▸ **ASSIGNED TASK**: Starting at the first line and ending at the last, output the data exactly.

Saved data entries
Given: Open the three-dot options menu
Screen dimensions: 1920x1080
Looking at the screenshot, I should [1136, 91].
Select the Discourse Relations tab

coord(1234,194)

▸ **SOLUTION TO THIS EXERCISE**:
Given: Open the three-dot options menu
Screen dimensions: 1920x1080
Looking at the screenshot, I should [1136, 91].
Select the Discourse Relations tab

coord(1234,194)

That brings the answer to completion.